Obstacle 1: God’s Law Is Done Away With

Let me give you a few examples from Scripture that refute the notion that God’s Law as given to Moses and explained in the case laws in the Old Testament is not valid anymore:

  • Exo 12:14 states that keeping the Passover is an everlasting ! ordinance.
  • Look at Exo 20 and Deu 5: The Ten Commandments are to be kept throughout the generations.  God is a jealous God, He will show mercy to those that keep His commandments into the thousands generation, but if you work iniquity, that is, lawlessness, it will be held against you and your family for up to four generations.
  • Lev 18 states that you are defiling yourself and the land by things abominable to the Lord, by lawlessness.
  • Isa 24 shows that there is severe punishment for changing the ordinance as well as for breaking the covenant.
  • Jesus Himself enforces the Law:

“For truly, I say to you, until heaven and earth pass away, not an iota, not a dot, will pass from the Law until all is accomplished.” (Mat 5:18)

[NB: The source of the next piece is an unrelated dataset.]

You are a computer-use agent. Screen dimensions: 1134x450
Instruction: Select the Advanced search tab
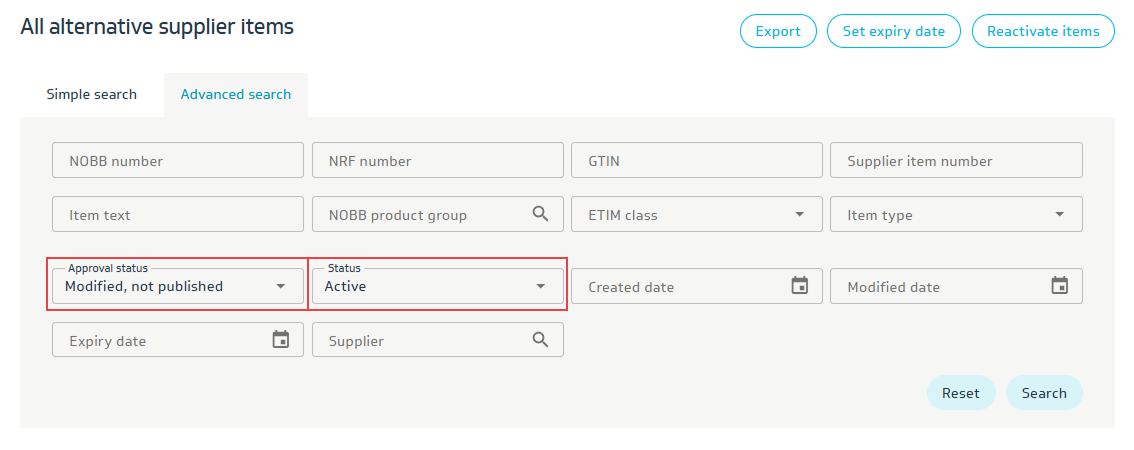tap(236, 94)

  • John stresses in his 2nd letter that the Law has been unchanged from the beginning:

“And now I ask you, dear lady–not as though I were writing you a new commandment, but the one we have had from the beginning–that we love one another. And this is love, that we walk according to his commandments; this is the commandment, just as you have heard from the beginning, so that you should walk in it.” (2 Jn 1:5-6).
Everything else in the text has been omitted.